He watched the girl stop and twirl in the hall, spinning and spinning and spinning while she went on and on about the whale and the lemon, and their new friend, a lime. Those braids spun out from Madelyne’s head, loosening a ribbon. Without missing a beat, Peyton stepped forward, retied the bow and sent Madelyne on her way.

Maddy pushed on the door handle, flooding the hall with sunlight. “Wait, wait,” Peyton said, running up to Madelyne and putting a cautionary hand on the little girl’s shoulder. “Remember, you can’t just run out there. You need to take Auntie P’s hand.”

“But I’m a big girl,” Madelyne said. “I can walk.”

“Uh-huh. I’m sure you can. But it’s slippery around the pool.”

Luke watched Madelyne slide her hand into Peyton’s and realized he would have never thought to hold the kid’s hand when they were near the pool. Heck, he probably wouldn’t even have stopped her from running in the halls. All clear signs that he would be a terrible babysitter. An even worse father. Was that even something he could learn? Was there a Dummies book he could read overnight? Or was he better off just staying clear of this whirling, busy girl?

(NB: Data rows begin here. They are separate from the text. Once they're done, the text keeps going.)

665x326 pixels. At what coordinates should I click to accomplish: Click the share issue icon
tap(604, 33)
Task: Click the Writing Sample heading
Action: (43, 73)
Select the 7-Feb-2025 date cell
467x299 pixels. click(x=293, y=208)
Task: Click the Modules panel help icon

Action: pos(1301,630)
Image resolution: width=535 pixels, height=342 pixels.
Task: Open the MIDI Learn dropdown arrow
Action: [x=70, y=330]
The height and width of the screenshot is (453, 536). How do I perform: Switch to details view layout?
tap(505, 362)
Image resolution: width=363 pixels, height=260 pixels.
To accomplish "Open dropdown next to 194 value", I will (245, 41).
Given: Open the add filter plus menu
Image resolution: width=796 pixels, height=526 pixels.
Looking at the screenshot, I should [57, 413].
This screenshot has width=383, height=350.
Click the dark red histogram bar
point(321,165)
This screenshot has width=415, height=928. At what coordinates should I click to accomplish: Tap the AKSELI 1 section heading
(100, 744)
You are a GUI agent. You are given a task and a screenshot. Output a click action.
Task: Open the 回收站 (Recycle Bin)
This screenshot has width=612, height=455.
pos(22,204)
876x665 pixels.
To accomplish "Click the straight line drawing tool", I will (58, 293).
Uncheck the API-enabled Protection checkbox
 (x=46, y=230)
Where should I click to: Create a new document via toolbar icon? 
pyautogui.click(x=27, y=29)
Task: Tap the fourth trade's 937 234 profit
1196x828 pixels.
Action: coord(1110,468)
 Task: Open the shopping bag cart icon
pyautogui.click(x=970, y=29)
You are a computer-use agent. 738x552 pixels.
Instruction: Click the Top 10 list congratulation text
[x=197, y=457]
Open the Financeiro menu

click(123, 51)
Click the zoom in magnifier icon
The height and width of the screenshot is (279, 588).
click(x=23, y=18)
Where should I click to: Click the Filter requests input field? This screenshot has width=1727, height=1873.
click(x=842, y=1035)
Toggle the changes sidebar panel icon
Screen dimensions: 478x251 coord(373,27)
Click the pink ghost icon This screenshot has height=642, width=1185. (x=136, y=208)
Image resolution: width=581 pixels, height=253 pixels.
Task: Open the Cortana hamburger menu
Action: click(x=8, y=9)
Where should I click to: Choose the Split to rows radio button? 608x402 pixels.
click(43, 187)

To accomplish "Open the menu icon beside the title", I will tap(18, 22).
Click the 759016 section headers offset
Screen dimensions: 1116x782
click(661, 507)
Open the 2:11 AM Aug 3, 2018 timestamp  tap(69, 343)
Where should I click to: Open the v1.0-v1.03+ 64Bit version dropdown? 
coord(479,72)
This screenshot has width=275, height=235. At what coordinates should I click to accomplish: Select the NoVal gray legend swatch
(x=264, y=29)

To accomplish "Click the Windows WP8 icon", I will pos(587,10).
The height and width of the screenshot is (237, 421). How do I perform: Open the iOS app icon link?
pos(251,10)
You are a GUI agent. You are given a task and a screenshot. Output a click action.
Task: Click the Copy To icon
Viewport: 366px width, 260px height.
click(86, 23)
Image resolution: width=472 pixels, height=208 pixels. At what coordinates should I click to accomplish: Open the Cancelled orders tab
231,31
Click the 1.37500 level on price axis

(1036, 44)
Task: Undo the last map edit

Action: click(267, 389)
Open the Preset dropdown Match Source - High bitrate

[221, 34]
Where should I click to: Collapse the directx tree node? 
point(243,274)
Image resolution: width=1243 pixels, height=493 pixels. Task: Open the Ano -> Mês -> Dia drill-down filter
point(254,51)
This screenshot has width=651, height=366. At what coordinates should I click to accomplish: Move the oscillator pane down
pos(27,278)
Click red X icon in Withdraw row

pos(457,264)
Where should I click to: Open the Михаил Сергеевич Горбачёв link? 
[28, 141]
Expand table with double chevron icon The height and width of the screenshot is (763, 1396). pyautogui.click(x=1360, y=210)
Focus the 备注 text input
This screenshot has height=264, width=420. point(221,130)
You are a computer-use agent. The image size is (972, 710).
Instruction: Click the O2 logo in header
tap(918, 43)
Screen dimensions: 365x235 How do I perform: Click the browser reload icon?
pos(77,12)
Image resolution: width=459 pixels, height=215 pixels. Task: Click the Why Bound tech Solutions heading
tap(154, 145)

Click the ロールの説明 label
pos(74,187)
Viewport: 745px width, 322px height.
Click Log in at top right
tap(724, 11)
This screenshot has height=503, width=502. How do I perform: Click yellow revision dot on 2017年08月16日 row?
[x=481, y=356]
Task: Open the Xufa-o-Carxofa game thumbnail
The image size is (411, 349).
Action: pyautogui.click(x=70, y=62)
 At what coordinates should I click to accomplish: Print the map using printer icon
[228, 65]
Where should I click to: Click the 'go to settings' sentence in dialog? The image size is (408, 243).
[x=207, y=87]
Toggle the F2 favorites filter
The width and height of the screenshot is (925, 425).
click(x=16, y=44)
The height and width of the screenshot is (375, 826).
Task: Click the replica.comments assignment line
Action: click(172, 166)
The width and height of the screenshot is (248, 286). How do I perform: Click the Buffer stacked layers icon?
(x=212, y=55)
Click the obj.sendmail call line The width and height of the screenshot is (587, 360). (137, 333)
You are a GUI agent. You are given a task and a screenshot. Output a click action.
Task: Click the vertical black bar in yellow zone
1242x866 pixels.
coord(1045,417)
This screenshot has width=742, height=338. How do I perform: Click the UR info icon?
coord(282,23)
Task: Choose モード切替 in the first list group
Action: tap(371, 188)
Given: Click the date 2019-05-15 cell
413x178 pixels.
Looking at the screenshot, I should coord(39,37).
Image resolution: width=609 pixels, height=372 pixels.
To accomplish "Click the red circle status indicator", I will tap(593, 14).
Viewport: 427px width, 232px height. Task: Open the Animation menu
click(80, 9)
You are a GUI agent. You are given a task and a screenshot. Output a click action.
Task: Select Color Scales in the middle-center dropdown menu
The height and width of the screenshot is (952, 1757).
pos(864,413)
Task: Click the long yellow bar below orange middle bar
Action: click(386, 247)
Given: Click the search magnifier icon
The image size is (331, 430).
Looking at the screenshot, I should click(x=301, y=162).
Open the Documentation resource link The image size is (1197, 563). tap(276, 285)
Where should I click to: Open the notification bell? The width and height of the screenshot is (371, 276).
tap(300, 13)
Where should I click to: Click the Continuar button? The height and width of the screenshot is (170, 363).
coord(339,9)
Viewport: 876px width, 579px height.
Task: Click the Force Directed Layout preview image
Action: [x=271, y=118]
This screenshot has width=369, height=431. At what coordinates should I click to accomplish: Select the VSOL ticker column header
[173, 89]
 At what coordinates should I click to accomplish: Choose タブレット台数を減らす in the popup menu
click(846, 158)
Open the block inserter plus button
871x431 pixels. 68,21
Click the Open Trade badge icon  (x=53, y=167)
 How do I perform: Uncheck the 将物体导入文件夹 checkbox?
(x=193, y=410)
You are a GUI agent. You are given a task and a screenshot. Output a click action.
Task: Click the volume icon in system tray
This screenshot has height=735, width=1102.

What if something happened to her? What if she ran into the street or tried to climb on the countertop? What if he wasn’t as attentive as he should be? Things could happen when he looked away, he knew that too well. The conviction that he could handle this—handle his own child—began to slip. “Peyton, we should talk.”

“Can it wait a minute? I’ve been promising Maddy that she could go swimming all day and we only have an hour until I need to feed her lunch.”

“Uh, okay.”

Peyton led Madelyne outside, then pulled some kind of blown-up triangular things out of the bag on her arm and slipped them onto Madelyne’s forearms. Madelyne flopped her arms and giggled. “I’s ready now.”

“Okay, give me a second.” Peyton reached down and tugged the hem of the white knit dress, sliding it off her body and tucking it into the bag.

Luke swallowed hard. Holy hell, Peyton looked good. Amazing, in fact. She filled out the dark green fabric of the bikini in a perfect hourglass. He had to force himself not to let his jaw drop, or to say any of the numerous stupid things a man could say when standing beside a beautiful woman in a bikini.

Peyton took Madelyne’s hand and led her toward the pool. The little girl lingered on the top step, her eyes wide and worried again. Peyton kept going, the bottom half of her body disappearing into the shallow end.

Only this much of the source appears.